Researchers should also note that a dynamic analysis of flipping movements using this dataset will miss the effect of compression forces. More effort will be necessary in future experiments to succeed in collecting these signals.

Another point is the fact that human arm/hand motion was not included in this dataset. The main interest was in capturing the dynamics (kinematics and kinetics) of the utensil (that is the end-effector in food flipping), independently of the joints/degrees-of-freedom (DoFs) of the arms and hands of the human. This dataset is suitable for studies of the flipping movement at the end-effector level, for example, with the final aim of replicating the utensil movements in an automatic system (not necessarily having the same number of DoFs of the human arm), or with the aim of teaching human apprentices to flip food – applications in which it makes sense to characterize the movement of the end-effector/utensil rather than the movement of the human arm/hand. This dataset is not indicated for researchers wishing to study the contribution of the particular set of joints (DoFs) of the human arm/hand to the final food flipping movements.

Finally, the reader must be aware that the videos were not recorded with a real-time system and, therefore, the acquisition frequency varies to some extent along the recording.
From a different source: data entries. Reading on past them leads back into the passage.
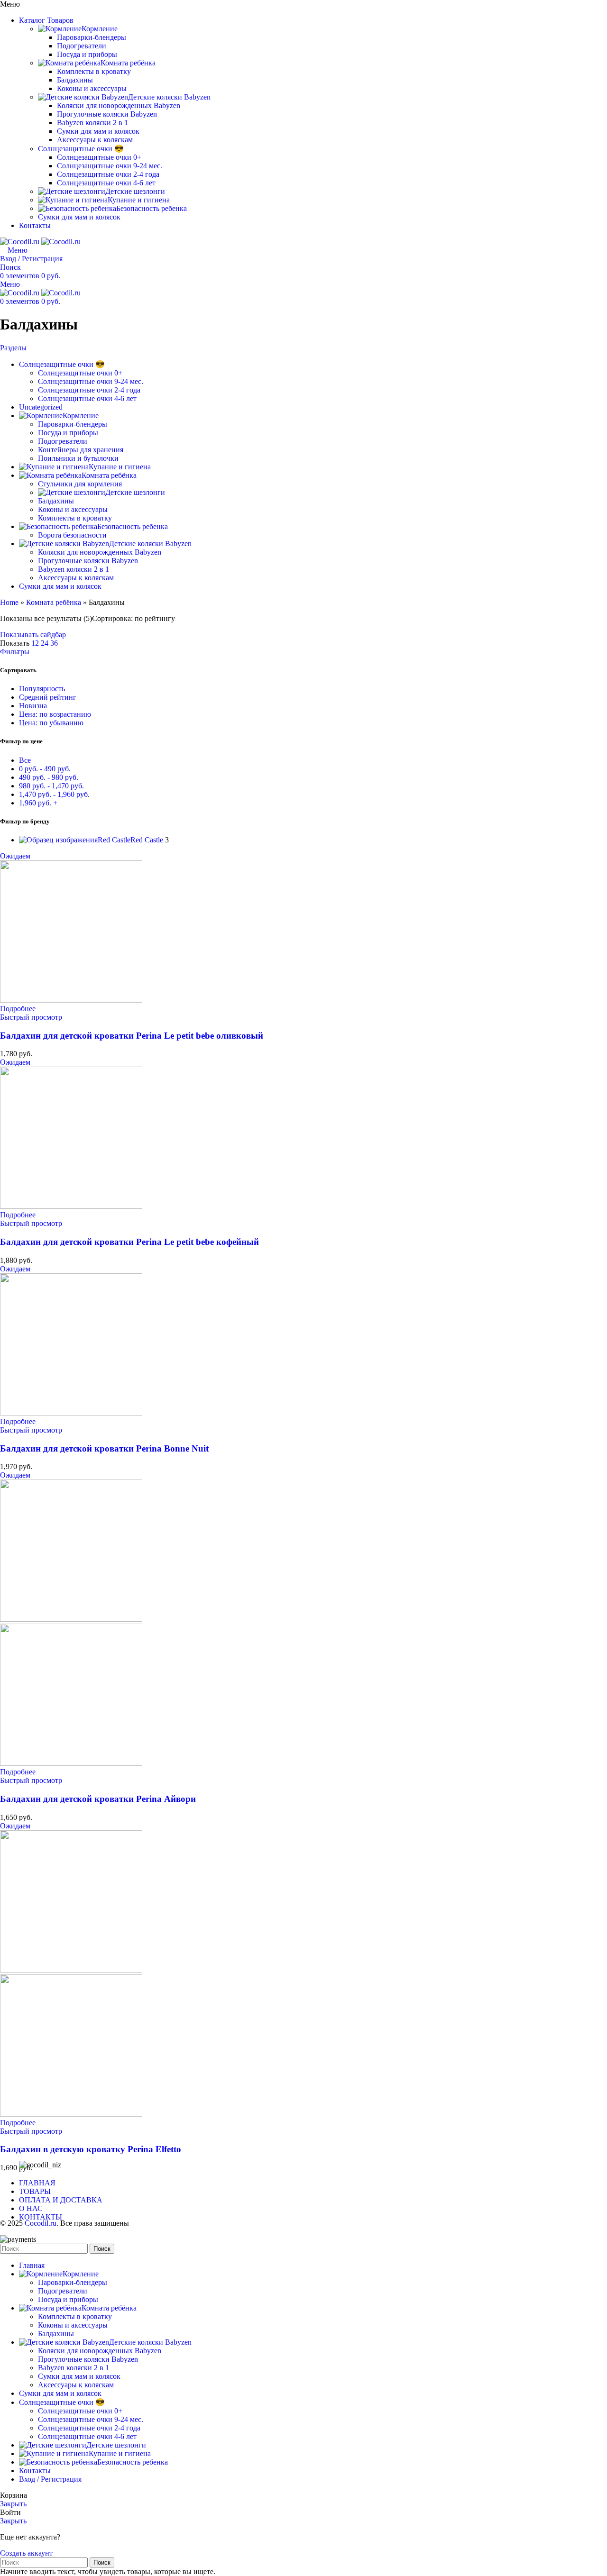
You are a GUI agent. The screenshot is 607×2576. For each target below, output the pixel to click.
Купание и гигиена (139, 200)
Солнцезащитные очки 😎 (81, 149)
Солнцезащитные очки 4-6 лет (106, 183)
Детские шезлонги (135, 191)
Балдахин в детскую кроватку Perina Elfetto (90, 2149)
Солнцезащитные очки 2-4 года (108, 174)
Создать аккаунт (26, 2553)
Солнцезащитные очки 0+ (99, 157)
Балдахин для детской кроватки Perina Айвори (98, 1799)
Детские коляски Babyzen (169, 97)
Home (9, 602)
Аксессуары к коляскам (95, 140)
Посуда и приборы (87, 54)
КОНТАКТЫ (40, 2217)
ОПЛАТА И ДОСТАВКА (60, 2200)
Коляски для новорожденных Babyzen (118, 105)
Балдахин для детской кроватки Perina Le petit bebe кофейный (129, 1242)
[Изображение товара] (71, 1763)
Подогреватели (81, 46)
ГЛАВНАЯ (37, 2183)
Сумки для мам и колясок (98, 131)
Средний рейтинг (47, 697)
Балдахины (75, 80)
As so, although the beginning of the videos is precisely aligned with the beginning of the other signals, the timestamp of each frame in the videos must be obtained in order to match them with each sample of the other signals. This can be done with the time displayed by the millisecond-clock on the table. This may be in the interest of a researcher that intends to merge the information from the food tracking with MoCap data, for example.

Usage Notes

To generate the food pose in our dataset, the food tracking algorithm was run on a Dell Precision 5520 computer having an NVIDIA Quadro M1200 GPU. Given the small size of the GPU memory used (4GB), the algorithm took several hours to process each video. If the algorithm is to be reused by any researcher with videos of similar size as those in our dataset, or to re-obtain, for any reason, the 2D positions from the videos in this dataset, the authors advise using a more powerful GPU memory and, thus, setting a greater batch size in the detection algorithm.
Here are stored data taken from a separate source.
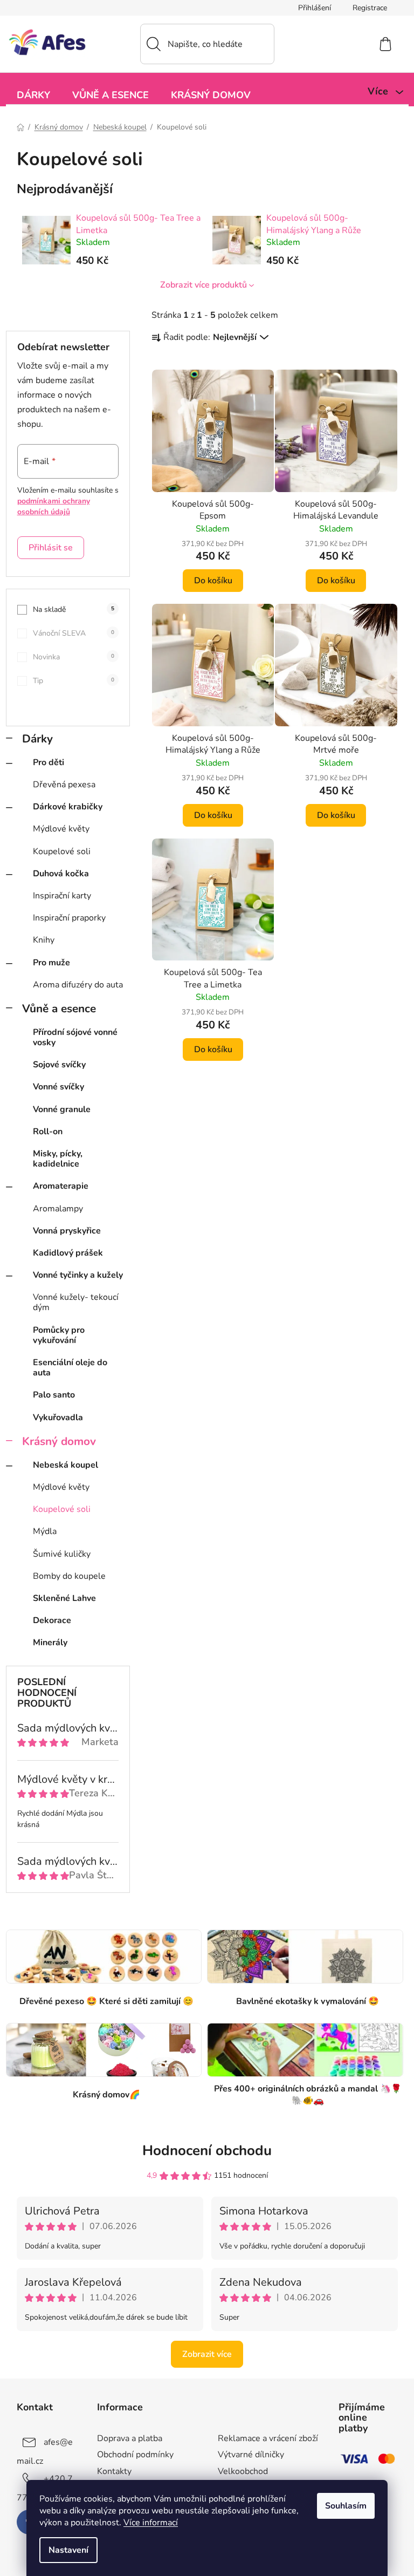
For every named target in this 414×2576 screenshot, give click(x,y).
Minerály (50, 1642)
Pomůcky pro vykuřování (59, 1335)
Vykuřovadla (58, 1417)
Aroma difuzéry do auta (78, 985)
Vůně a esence (59, 1008)
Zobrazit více (207, 2354)
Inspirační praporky (69, 918)
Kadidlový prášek (68, 1253)
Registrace (370, 8)
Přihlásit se (51, 548)
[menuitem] (33, 94)
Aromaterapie (60, 1186)
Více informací (150, 2523)
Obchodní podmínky (135, 2455)
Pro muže (51, 963)
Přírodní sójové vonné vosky (75, 1037)
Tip (73, 681)
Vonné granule (62, 1109)
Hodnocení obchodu (207, 2150)
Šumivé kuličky (62, 1554)
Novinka (73, 657)
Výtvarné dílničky (251, 2455)
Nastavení (68, 2550)
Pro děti (48, 762)
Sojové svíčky (59, 1065)
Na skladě (73, 609)
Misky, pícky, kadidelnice (57, 1159)
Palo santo (54, 1395)
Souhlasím (346, 2506)
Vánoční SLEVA (73, 633)
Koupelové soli (62, 851)
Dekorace (52, 1620)
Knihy (43, 940)
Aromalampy (58, 1209)
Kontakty (114, 2471)
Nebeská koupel (65, 1465)
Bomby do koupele (69, 1576)
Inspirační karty (62, 896)
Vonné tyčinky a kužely (78, 1275)
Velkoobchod (243, 2471)
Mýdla (45, 1531)
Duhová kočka (61, 874)
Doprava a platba (129, 2438)
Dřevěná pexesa (64, 784)
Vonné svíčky (58, 1087)
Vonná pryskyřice (67, 1231)
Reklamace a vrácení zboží (268, 2438)
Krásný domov (59, 1441)
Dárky (37, 738)
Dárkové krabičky (67, 807)
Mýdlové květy (61, 829)
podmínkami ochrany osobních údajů (53, 506)
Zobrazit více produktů (203, 285)
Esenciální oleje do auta (70, 1368)
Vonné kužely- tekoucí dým (76, 1302)
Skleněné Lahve (64, 1598)
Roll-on (48, 1131)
Concerning the button voltage signal, we recall the reader that such signal works only as a guide to know when the movement occurred, but the exact start and end of a movement do not coincide with the start/end instants of when the button is ON. These should be determined, within the time in which the button is ON, using the dynamic signals, e.g. using the bending force signals because their shape visibly reflects the movement phases.

The number of subjects in the dataset is not very high by a statistical point of view, so, we advise researchers to assess the statistical power and effect size of their results when analysing these data53. Up to now, it was not possible for us to collect data from more subjects given the current pandemic related to COVID-19. In addition to the thorough description of the protocol and setup presented in the methods section, the instructions for reproducing the instrumented utensils is fully described in1, so that any interested researcher can replicate the experiments and collect more data in the future. Authors are available to support researchers in reproducing and replicating the presented tools and tests.

Despite the current number of participants, to our knowledge, this dataset is currently the only one publicly available (1) that, within food manipulation, focuses on the specific and complex action of flipping food (which is in the interest of various industrial applications), (2) that has been performed not only by regular people but also by a specialized group of expert cooks, and (3) that has been recorded under a realistic scenario with real and varied food. All these conditions made the tests very complex but, for the readers, very precious to have and use as the starting point for their studies.